SELECTED PASSAGE ▸
● ● ● ● ● ● ●

Maintaining this quality of innocence at just the right pitch for every scene is a great challenge, and Kidman’s success in meeting it contributes greatly to making Dogville work so well as a film about the ‘innocent other’, the stranger who enters a community and, by his/her very innocence, disrupts it and shows it its true face.

Nicole Kidman, Dogville, Lars von Trier

In this, Grace has something in common with the Guest (the Terence Stamp character) in Pasolini’s Teorema. A comparison with Jesus Christ is equally evident and, were one to pursue it, one would have to address the theme of the scapegoat as developed, in particular, by René Girard. The comparison I’d like to pursue here, however, is that with Billy Budd, the hero of Herman Melville’s 1891 fable, Billy Budd, Sailor.

Nicole Kidman, Dogville, Lars von Trier

In Billy Budd, Sailor, the community is the captain and crew of a warship and the ‘other’ is Billy Budd, a sailor of exceptional innocence and beauty. Claggart, a sailor of higher rank than Billy, comes to despise Billy precisely because of what sets him apart: his implicit appeal to what’s best in people, his unselfish concern, alien to calculating egoism. When, before the captain, Claggart falsely accuses Billy of plotting mutiny, Billy can’t get the words out to defend himself (he is prone to stuttering), and ends up throwing a punch that inadvertently kills Claggart. The captain calls a summary trial, Billy is found guilty of the murder of a superior, and is promptly hanged. I contend that the two fables, Billy Budd, Sailor and Dogville, make the same point: the immaculate hero or heroine, no less than the vile villain, bears the mark of Cain. Kind-hearted Grace, the ‘beautiful fugitive’, is a cousin of Billy Budd, the handsome sailor of unselfish concern.

Nicole Kidman, Dogville, Lars von Trier

Hannah Arendt in her book, On Revolution, asserts that we can learn from the poets that ‘absolute goodness is hardly any less dangerous than absolute evil, that it does not consist in selflessness’. If Melville and von Trier both make this point, the difference is that Melville confronts absolute goodness, goodness beyond virtue (Billy Budd) with absolute evil, evil beyond vice (Claggart) whereas von Trier, while leaving open the possibility that Grace’s goodness is absolute, ‘complicates’ it with the argument, advanced by her gangster-boss father, that it is in fact extreme arrogance.

● ● ● ● ● ● ●

GIVEN ENTRIES ▸
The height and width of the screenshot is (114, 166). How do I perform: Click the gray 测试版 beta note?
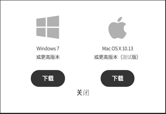(129, 57)
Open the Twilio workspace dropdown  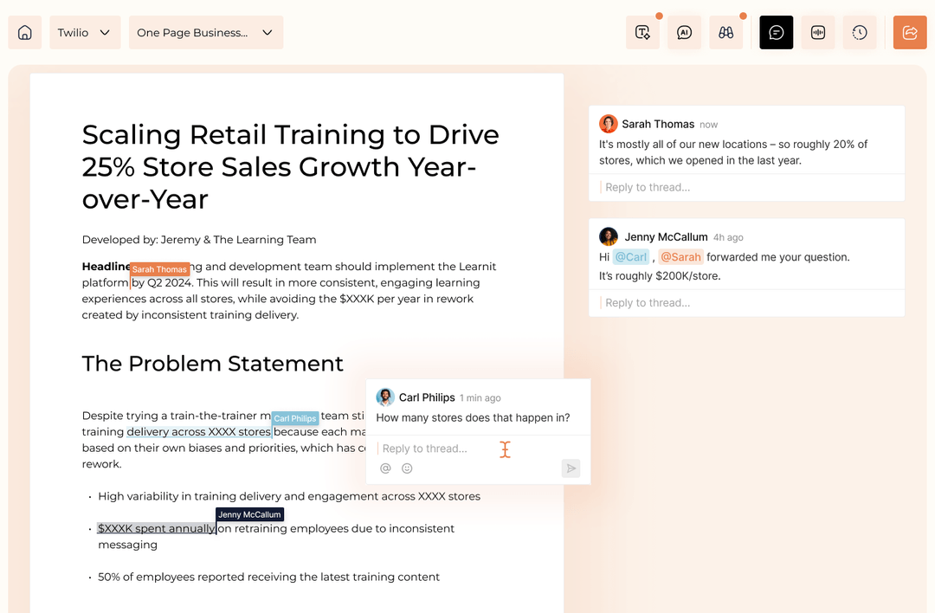point(84,32)
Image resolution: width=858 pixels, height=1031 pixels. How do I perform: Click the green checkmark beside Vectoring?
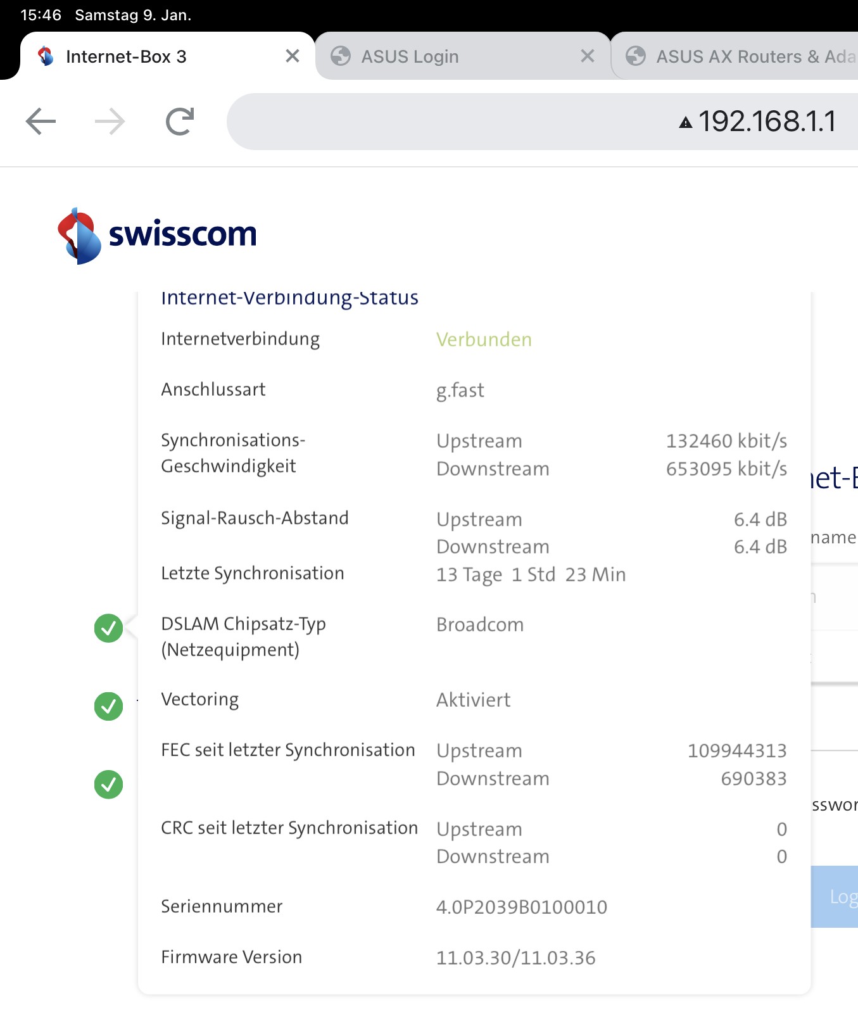pos(109,706)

● ● ● ● ● ● ●

EXERCISE GOAL ▸
Answer these from the essay on Dogville:
1. Which character in Pasolini's Teorema does the essay say Grace has something in common with?
2. What does Claggart falsely accuse Billy Budd of?
3. According to the argument of Grace's father, what is her goodness in fact?

ANSWER TO THIS TASK ▸
1. The Guest, the Terence Stamp character.
2. Plotting mutiny.
3. Extreme arrogance.